La liberté politique, dans un citoyen, est cette tranquillité d'esprit qui provient de l'opinion que chacun a de sa sûreté; et pour qu'on ait cette liberté, il faut que le gouvernement soit tel qu'un citoyen ne puisse pas craindre un autre citoyen. Lorsque dans la même personne ou dans le même corps de magistrature, la puissance législative est réunie à la puissance exécutrice, il n'y a point de liberté; parce qu'on peut craindre que le même monarque ou le même sénat ne fasse des lois tyranniques pour les exécuter tyranniquement.
Il n'y a point encore de liberté si la puissance de juger n'est pas séparée de la puissance législative et de l'exécutrice. Si elle était jointe à la puissance législative, le pouvoir sur la vie et la liberté des citoyens serait arbitraire : car le juge serait législateur. Si elle était jointe à la puissance exécutrice, le juge pourrait avoir la force d'un oppresseur.
Tout serait perdu si le même homme, ou le même corps des principaux, ou des nobles, ou du peuple, exerçait ces trois pouvoirs : celui de faire des lois, celui d'exécuter les résolutions publiques et celui de juger les crimes ou les différends des particuliers. »

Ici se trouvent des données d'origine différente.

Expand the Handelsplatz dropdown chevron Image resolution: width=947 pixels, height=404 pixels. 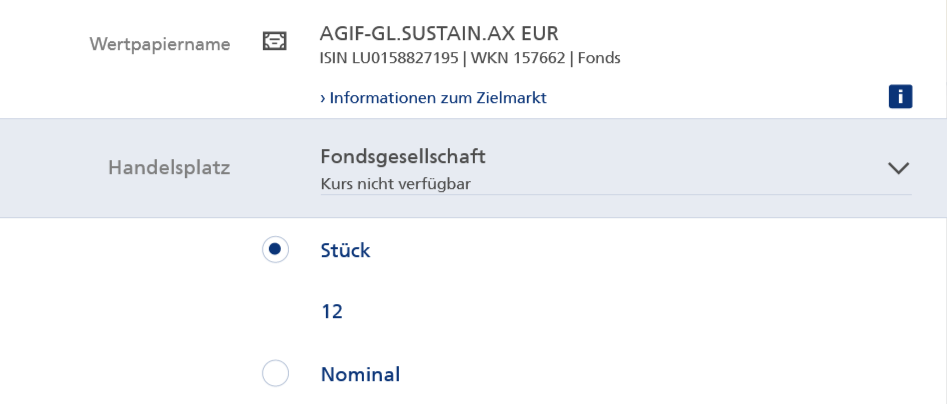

2. « Si la puissance exécutrice n'a pas le droit d'arrêter les entreprises du corps législatif, celui-ci sera despotique; car, comme il pourra se donner tout le pouvoir qu'il peut imaginer, il anéantira toutes les autres puissances.
Mais si, dans un État libre, la puissance législative ne doit pas avoir le droit d'arrêter la puissance exécutrice, elle a droit, et doit avoir la faculté d'examiner de quelle manière les lois qu'elle a faites sont exécutées (...)
Voici donc la constitution fondamentale du gouvernement dont nous parlons. Le corps législatif y étant composé de deux parties, l'un enchaînera l'autre par sa faculté mutuelle d'empêcher. Toutes les deux seront liées par la puissance exécutrice, qui le sera elle-même par la législative. »

MONTESQUIEU (De l'esprit des lois)

"Comme dans les démocraties le peuple paraît à peu près faire ce qu'il veut, on a mis la liberté dans ces sortes de gouvernements, et on a confondu le pouvoir du peuple avec la liberté du peuple.
Il est vrai que dans les démocraties le peuple paraît faire ce qu'il veut; mais la liberté politique ne consiste point à faire ce que l'on veut. Dans un État, c'est à dire dans une société où il y a des lois, la liberté ne peut consister qu'à pouvoir faire ce que l'on doit vouloir, et à n'être point contraint de faire ce que l'on ne doit pas vouloir.
Il faut se mettre dans l'esprit ce que c'est que l'indépendance, et ce que c'est que la liberté. La liberté est le droit de faire tout ce que les lois permettent; et si un citoyen pouvait faire tout ce qu'elles défendent il n'aurait plus de liberté, parce que les autres auraient tout de même ce pouvoir."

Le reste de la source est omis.